Your response should be the complete listing, copied exactly.

◆ ◆ ◆ ◆ ◆ ◆ ◆

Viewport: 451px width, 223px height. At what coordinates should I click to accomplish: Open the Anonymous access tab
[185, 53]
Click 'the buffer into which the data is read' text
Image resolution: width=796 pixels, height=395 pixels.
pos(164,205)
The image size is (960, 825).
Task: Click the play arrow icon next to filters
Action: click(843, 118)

◆ ◆ ◆ ◆ ◆ ◆ ◆

__Answer section__.
Viewport: 451px width, 223px height. At what coordinates should I click to accomplish: Open the Anonymous access tab
[185, 53]
Click 'the buffer into which the data is read' text
Image resolution: width=796 pixels, height=395 pixels.
pos(164,205)
The image size is (960, 825).
Task: Click the play arrow icon next to filters
Action: click(843, 118)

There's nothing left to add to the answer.